A man who built a barn and transformed the inside into a luxury home against planning rules has been told to strip it back to its intended use.
An appeal hearing before a Government appointed planning inspector heard David Bonsall had renovated and kept the building in a ‘clandestine manner’ to disguise its use as a home.
He first applied to Rotherham Council to build a dwelling on land off Common Lane, Thorpe Salvin, in 1988. It was refused but a subsequent appeal decision granted permission for a barn, not a dwelling.
A complex web of planning applications and refusals followed. And in 2012 his application for ‘existing use as a dwelling’ was refused.
But it alerted the authorities that the barn was being lived in.
What they found, screened from public view behind a shroud of woodland, hedging and high gates, was a windowless luxury home with three bedrooms and four bathrooms.
“Mr Bonsall knew he needed planning permission to use the barn as a dwelling and knew it was unlikely to be granted,” said planning inspector Brian Rogers.
“...as an intelligent, well-qualified and inventive man, it is highly likely that he developed a strategy for minimising his risk that his residential use of the building would be discovered.”

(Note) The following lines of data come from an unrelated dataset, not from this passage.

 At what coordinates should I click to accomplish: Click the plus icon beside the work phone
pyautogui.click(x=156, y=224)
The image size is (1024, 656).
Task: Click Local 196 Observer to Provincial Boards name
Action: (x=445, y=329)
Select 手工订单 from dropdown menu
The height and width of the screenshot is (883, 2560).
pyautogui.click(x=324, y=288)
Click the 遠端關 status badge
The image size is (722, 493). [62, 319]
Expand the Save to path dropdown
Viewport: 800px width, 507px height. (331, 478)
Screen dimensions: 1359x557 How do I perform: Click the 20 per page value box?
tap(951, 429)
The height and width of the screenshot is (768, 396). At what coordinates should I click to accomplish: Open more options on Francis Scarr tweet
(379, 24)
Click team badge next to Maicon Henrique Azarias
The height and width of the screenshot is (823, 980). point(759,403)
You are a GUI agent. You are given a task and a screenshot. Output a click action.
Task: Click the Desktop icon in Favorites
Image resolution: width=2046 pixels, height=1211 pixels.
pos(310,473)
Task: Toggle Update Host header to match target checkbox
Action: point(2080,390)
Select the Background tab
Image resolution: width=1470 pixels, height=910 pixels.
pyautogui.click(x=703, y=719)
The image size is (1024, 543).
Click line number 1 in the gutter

The hearing heard that Mr Bonsall never registered the property with a postal address, for Council Tax or onto the electoral roll.
It is thought building work was done at night and he did not install water or electricity supplies, instead sharing with the adjacent stables.
Visitors to the barn were even asked to park half a mile away at the village pub, so as not to attract attention.
The inspector upheld Rotherham Council’s notice that Mr Bonsall must cease residential use and remove all domestic fixtures and fittings within 26 weeks.
A council spokesman said: “Planning regulations are there for a reason.”
“We believe this was an underhand way of obtaining residential accommodation within the green belt.”